## What to do:
Beginning with the line that holds "This screenshot has height=804, width=1097.", copy each line exactly through the end of the entries, but leave the pictures out.

## Collection entries:
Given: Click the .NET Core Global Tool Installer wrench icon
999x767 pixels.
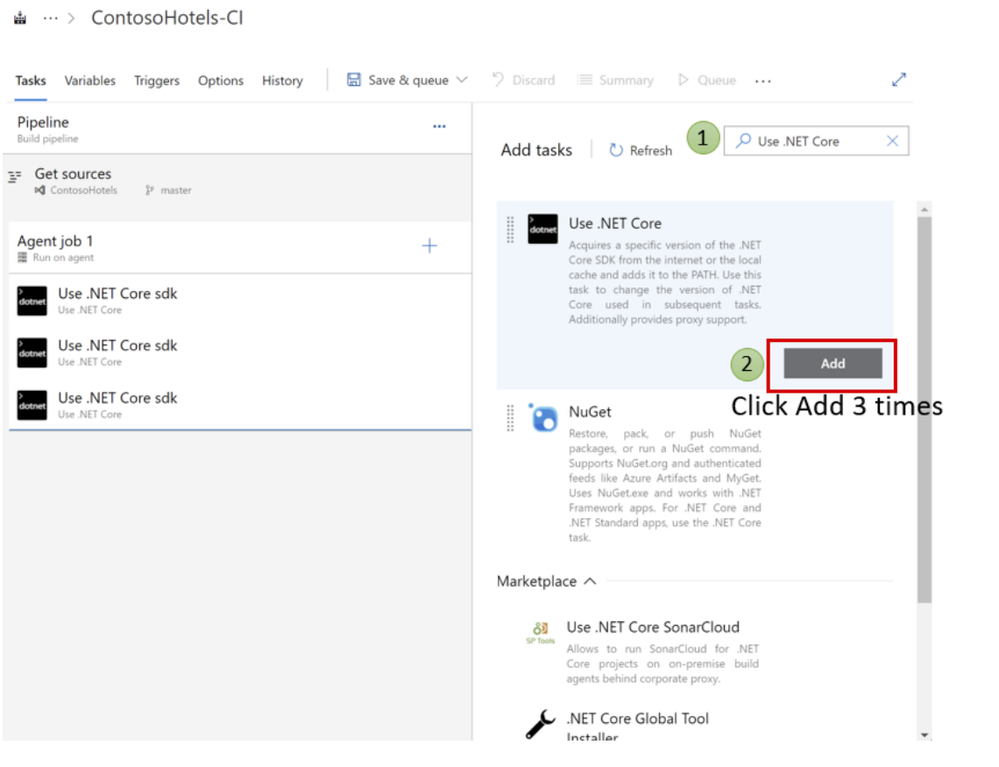Looking at the screenshot, I should coord(540,724).
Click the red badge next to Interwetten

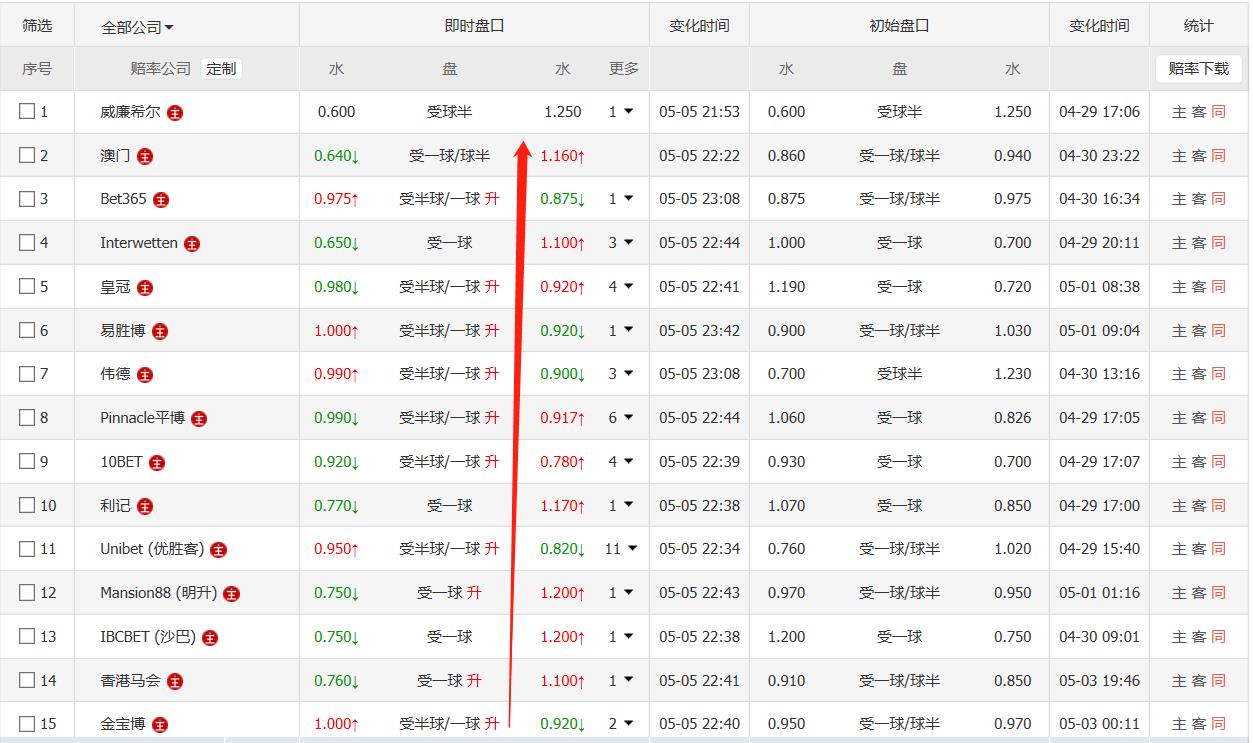click(x=192, y=244)
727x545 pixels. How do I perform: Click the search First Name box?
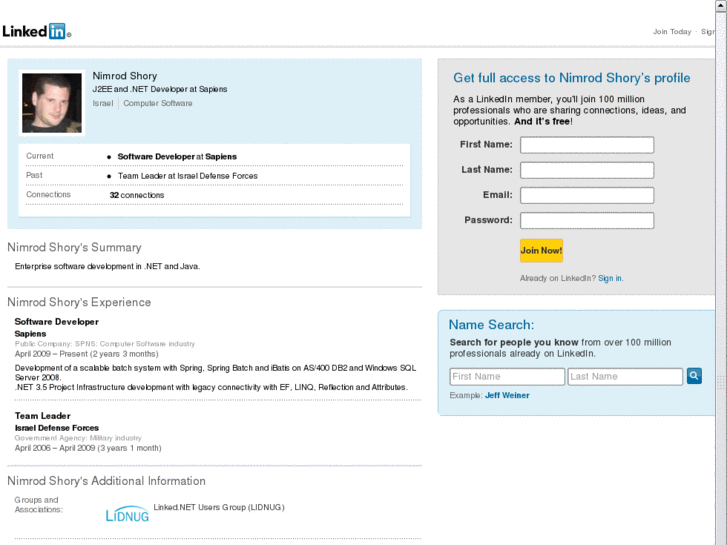(507, 377)
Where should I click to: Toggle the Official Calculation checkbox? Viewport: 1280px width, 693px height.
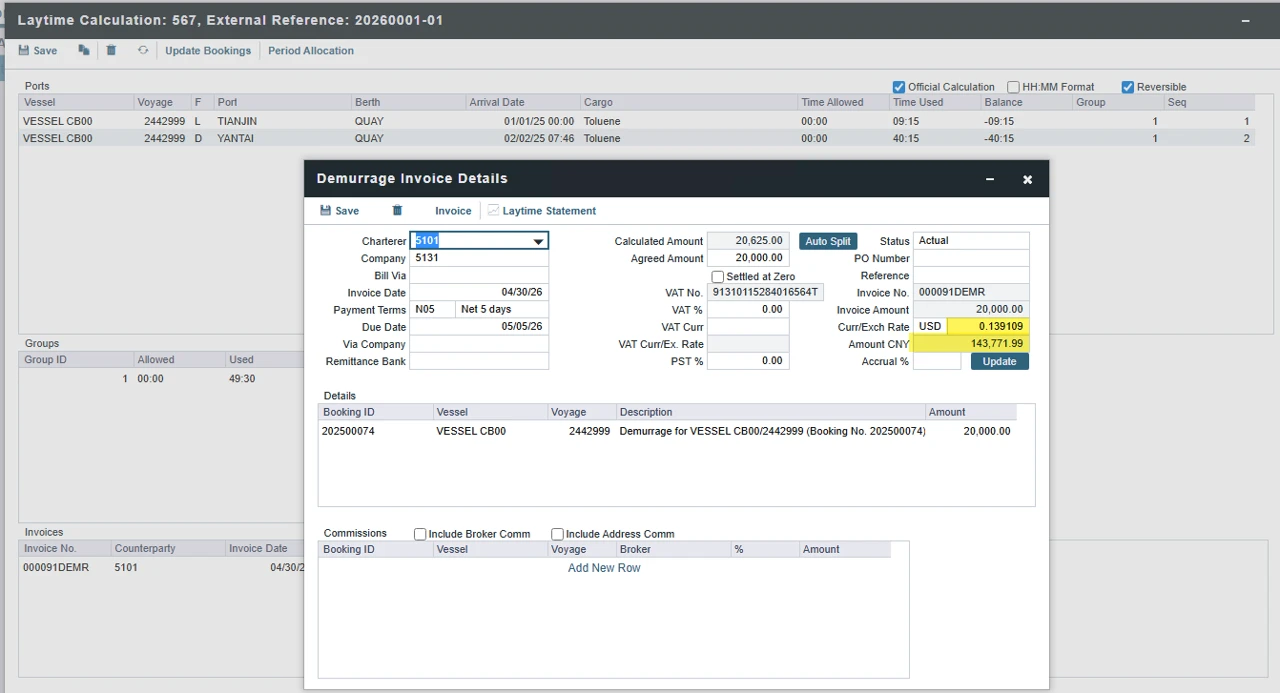899,87
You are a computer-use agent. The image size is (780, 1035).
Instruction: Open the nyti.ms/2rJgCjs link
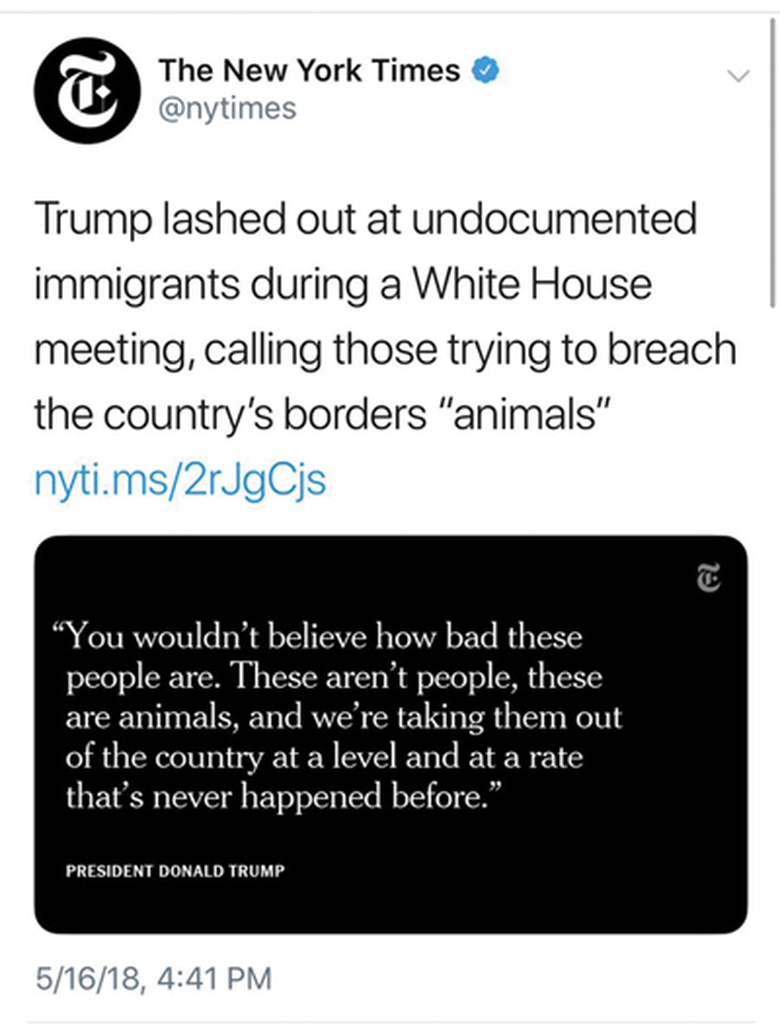point(180,481)

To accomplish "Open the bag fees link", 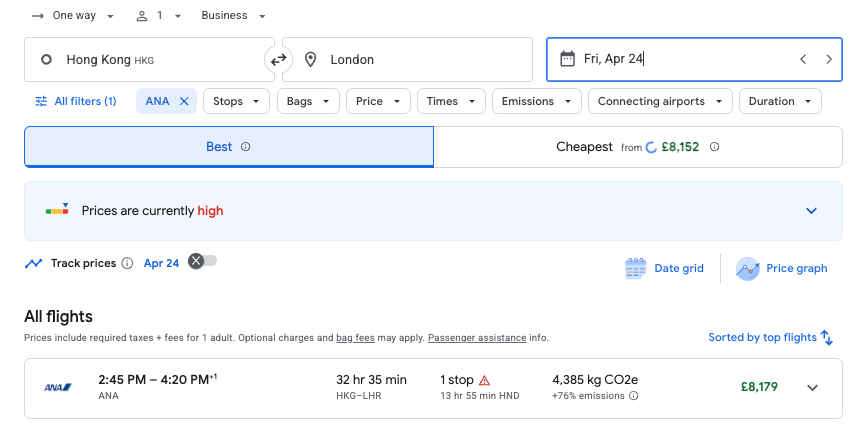I will (355, 338).
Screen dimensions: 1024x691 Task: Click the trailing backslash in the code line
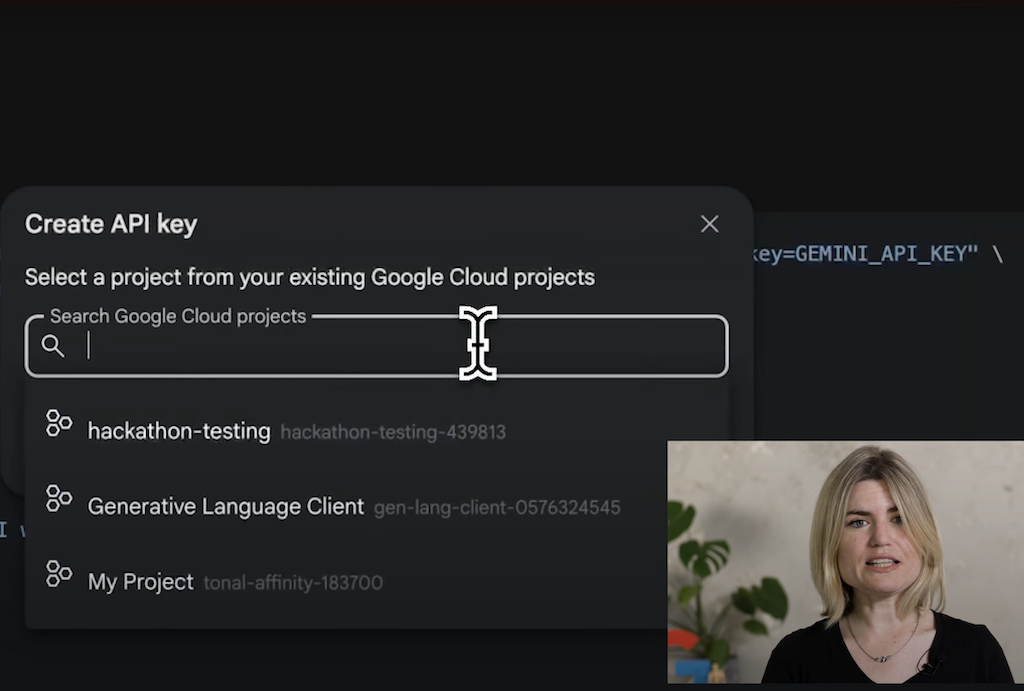tap(997, 254)
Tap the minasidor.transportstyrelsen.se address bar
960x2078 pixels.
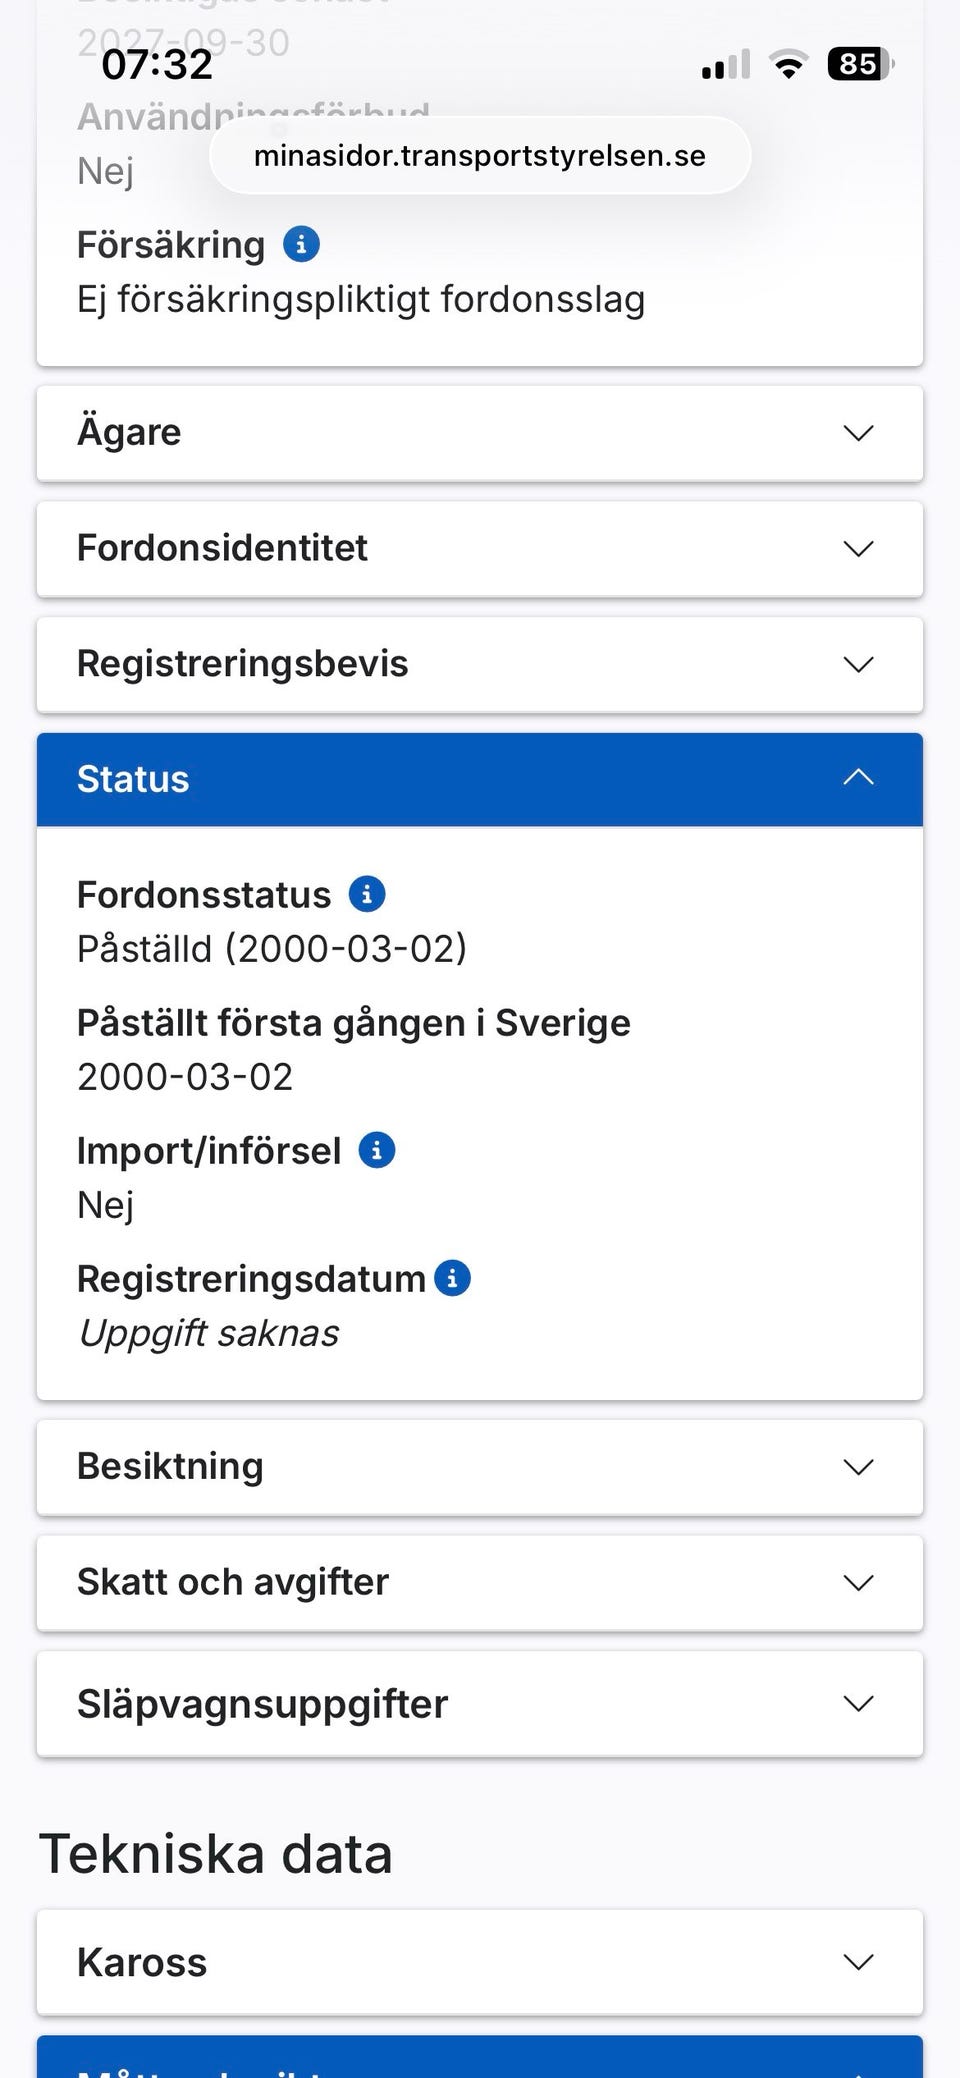(x=480, y=156)
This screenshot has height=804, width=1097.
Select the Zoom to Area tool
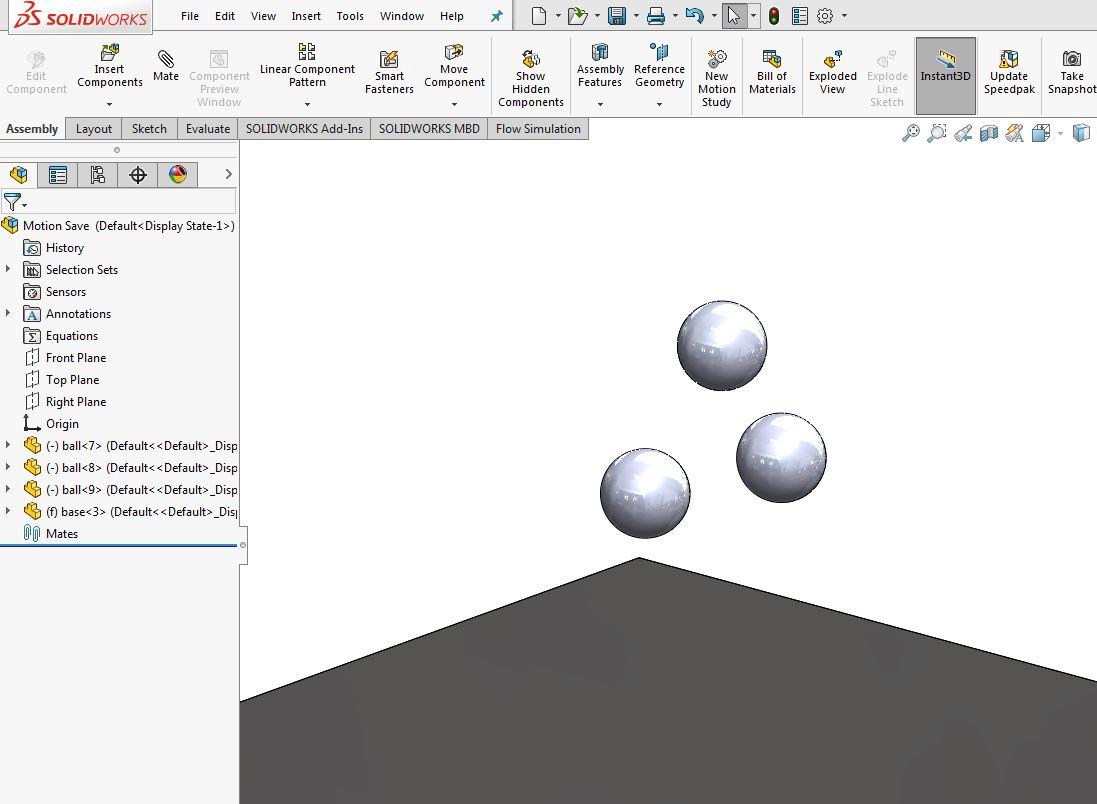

## Reply to the exercise:
This screenshot has height=804, width=1097.
Select the Zoom to Area tool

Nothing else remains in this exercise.